Let's review this issue of media lying for a minute.
One complication is that a lot of lies fall into opinion. Take 'Saddam Hussein was involved in 9/11'. Now, that's not true, but who can PROVE that there wasn't some secret conspiracy that wasn't uncovered - so even if the odds are 1 in a million, isn't it still an opinion that it's a lie, so people can defend making the claim as opinion?
But even taking outright falsehoods - say, the birthers or some Swift Boat claims - there are big problems with trying to prevent the media from lying.
Once the mechanism is there to do so, that mechanism can be abused. When we had the Bush administration stating *as fact*, that there wasn't any doubt, that Saddam was a threat to the US with WMD, couldn't they have used any such mechanism to silence media who told 'the lie' that he might not have WMD?
Also, the public can get caught up in a view; is there much besides the right to free speech even to what's called a lie that can address wrong views - for example, if everyone believed in the deep south in 1825 that blacks could never learn to read and write, what but the rights for someone to tell 'the lie' that they could would help that wrong view get attacked?
The measures against the lies quickly become the measures against the truth in the hands of the corrupt.
However, as nice as it would be to say that that addresses the problem, as if the truth-tellers can just tell the truth, the fact is that money is a tool for lying.
Money buys the media, the airing of opinion. It's a very corrupting factor and effective for squelching the truth.
The old saying that 'the best antidote for lies is to tell the truth and win in the marketplace of discussion' is fine when both sides are heard. Money largely kills that.
You might want to say, 'if a media outlet lies a lot, people won't want to listen', but money trumps that. With money, they can buy a place in the market.
"The big lie" further says that with the money to repeat lies, they will persuade much of the public - leading the public to call the people on the right side the liars.

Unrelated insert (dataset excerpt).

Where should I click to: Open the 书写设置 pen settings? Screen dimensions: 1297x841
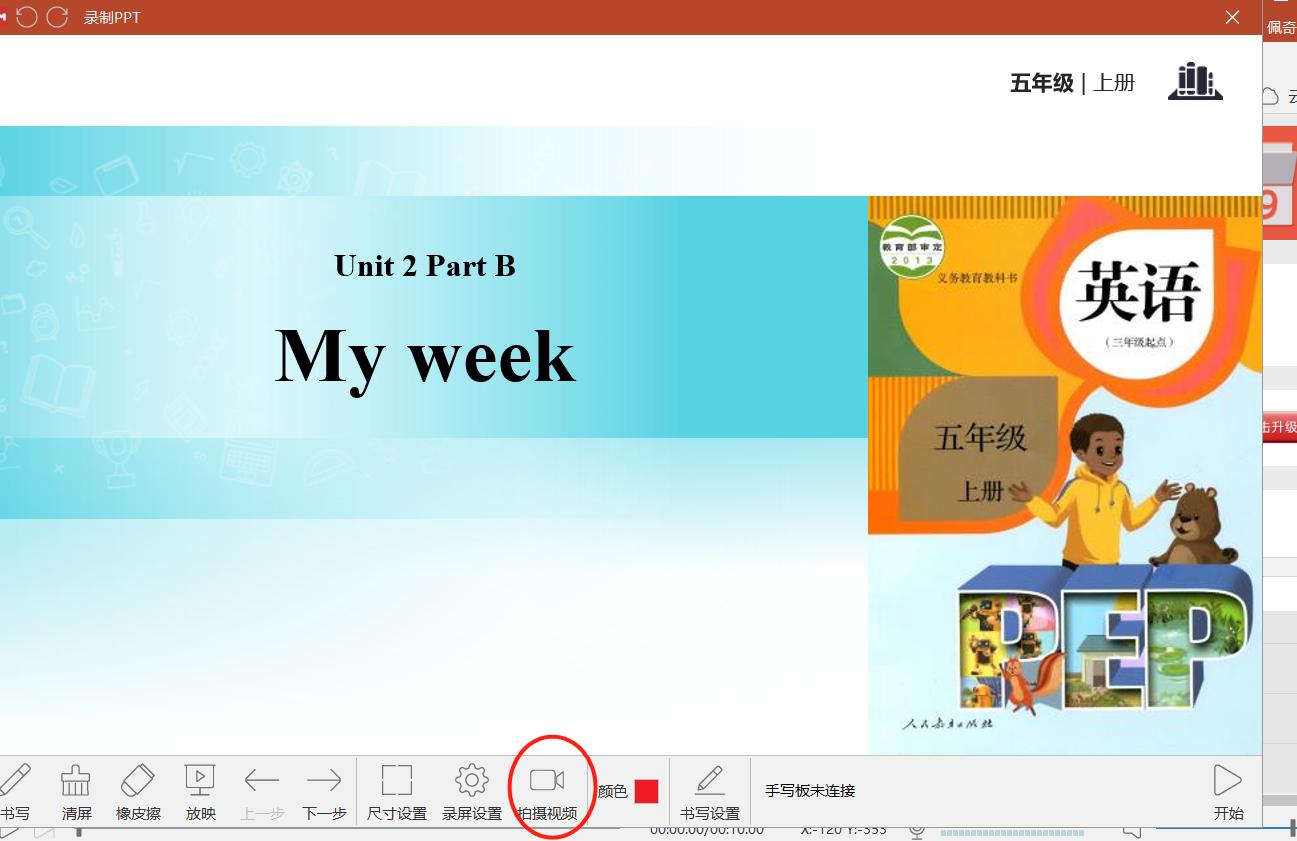(x=711, y=790)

In that case, there is no good antidote.
There is one positive development to counter that - the internet. There, people who are telling the truth can get heard, somewhat.

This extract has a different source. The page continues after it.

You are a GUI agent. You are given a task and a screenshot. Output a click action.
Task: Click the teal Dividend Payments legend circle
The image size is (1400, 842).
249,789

Back to lying, it's one thing to talk about 'the government' doing something, from criminal charges for lying to things like license suspension for the less and less important broadcast licenses. It's another to discuss civil remedies - should people harmed by media lies be able to sue?

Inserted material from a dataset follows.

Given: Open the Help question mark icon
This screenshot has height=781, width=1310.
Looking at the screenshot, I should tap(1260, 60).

That seems pretty impractical. A lot of harms are indirect and vague, and the cost of the media is usually 'free' - subsidized by advertisers, bundled on cable, etc.
In fact ironically, people who want to pay for news without someone else paying for it introducing bias face a steep cost, and get a very limited market share.
The small number of publications like this include 'The Nation' - how many subscribers do they have to their small publication? Who here subscribes?
IMO there is no good way I see to enforce measures against the media lying, and the right to lie is important in protecting the right to tell the truth against power.
But we would do well to support measures as we used to have to localize editorial control and break up the media oligopoly of mega-corporate ownership.
Even if that requires, in the public interests, regulation or incentives to override pure market interests - much less adopting something like the BBC approach.
Here in the bay area, with nine counties directly called the bay area, we had many daily newspapers with local editorial control. Now, we have two newspaper owners - the San Francisco Chronicle, and one company that owns every other formerly independent paper, including my city's, including the formerly excellent San Jose Mercury News. I see different cities' papers for sale side by side, each with the same headlines and editorial spin from the same one owner, cut and pasted for efficiency.
We could use a media not only loyal to profit and its corporate owners. That will indirectly help with the issue of lies in the media.
One more thing, I don't think there was a 'golden age' of journalism. A century ago we had Hearst promising he could start a war.
IMO, the citizens of the US have better information available than any time in earlier US history - but money helps keep the people who take advantage small.
I can list 50 good books on the financial crisis - and perhaps 90% of Americans will have very wrong views of the topic and not have read them.